- [Exercise goal]: Check each line of the listing below for the word "computer" and say how many lines have it. Nothing else should be written.

--*--

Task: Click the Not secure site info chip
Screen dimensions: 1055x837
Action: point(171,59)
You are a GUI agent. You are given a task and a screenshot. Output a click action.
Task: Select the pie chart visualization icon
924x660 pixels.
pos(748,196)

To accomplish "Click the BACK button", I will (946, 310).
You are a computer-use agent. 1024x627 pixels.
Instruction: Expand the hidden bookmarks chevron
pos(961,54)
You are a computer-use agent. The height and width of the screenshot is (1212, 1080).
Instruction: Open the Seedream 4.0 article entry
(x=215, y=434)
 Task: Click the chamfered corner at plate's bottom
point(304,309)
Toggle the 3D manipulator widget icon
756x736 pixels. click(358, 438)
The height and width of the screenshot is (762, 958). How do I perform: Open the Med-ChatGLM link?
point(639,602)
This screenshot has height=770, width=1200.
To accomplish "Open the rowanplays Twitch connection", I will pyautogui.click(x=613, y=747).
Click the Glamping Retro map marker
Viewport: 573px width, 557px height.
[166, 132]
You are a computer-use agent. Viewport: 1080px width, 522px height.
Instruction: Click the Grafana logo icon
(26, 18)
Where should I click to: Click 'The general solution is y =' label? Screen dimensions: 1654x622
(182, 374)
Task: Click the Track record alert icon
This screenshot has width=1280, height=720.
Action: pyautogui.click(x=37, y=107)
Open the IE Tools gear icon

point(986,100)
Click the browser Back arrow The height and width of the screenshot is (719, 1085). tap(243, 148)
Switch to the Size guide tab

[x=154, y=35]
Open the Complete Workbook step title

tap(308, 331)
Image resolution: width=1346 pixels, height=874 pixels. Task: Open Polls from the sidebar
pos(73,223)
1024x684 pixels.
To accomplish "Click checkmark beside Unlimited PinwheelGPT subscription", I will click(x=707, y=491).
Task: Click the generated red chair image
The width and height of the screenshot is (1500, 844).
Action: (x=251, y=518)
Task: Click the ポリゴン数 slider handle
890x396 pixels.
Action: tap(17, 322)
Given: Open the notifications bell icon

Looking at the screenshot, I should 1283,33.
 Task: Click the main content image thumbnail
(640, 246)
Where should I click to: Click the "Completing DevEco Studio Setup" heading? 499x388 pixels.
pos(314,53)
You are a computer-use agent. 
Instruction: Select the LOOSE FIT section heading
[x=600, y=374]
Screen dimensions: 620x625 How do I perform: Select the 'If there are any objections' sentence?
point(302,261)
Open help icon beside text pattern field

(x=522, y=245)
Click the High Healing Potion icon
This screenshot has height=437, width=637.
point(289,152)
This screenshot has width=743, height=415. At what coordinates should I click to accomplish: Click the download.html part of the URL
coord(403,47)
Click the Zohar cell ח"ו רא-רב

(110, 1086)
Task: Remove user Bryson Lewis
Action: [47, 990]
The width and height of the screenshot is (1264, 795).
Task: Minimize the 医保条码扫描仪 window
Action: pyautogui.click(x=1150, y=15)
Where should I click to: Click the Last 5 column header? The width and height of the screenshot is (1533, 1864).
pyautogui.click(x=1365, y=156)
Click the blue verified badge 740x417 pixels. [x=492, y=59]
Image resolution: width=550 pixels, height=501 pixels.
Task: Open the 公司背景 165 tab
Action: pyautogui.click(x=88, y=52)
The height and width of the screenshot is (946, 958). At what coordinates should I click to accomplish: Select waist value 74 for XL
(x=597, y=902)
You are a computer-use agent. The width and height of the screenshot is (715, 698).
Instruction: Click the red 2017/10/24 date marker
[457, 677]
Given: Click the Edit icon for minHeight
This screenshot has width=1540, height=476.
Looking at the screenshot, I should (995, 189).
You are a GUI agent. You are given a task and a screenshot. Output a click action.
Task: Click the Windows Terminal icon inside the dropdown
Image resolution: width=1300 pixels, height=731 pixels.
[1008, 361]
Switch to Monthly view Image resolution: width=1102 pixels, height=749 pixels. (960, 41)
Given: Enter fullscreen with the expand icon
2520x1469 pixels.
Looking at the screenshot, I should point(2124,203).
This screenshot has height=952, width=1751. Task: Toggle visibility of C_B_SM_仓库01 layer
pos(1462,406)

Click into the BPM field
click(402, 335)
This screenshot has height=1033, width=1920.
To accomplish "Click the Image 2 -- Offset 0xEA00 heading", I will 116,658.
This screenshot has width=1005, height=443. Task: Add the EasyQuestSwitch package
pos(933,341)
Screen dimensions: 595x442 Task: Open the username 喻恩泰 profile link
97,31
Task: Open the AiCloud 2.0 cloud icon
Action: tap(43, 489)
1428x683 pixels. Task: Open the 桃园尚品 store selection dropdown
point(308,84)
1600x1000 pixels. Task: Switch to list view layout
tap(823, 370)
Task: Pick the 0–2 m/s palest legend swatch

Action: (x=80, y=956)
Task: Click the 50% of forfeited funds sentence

--*--

- [Answer to the problem]: 5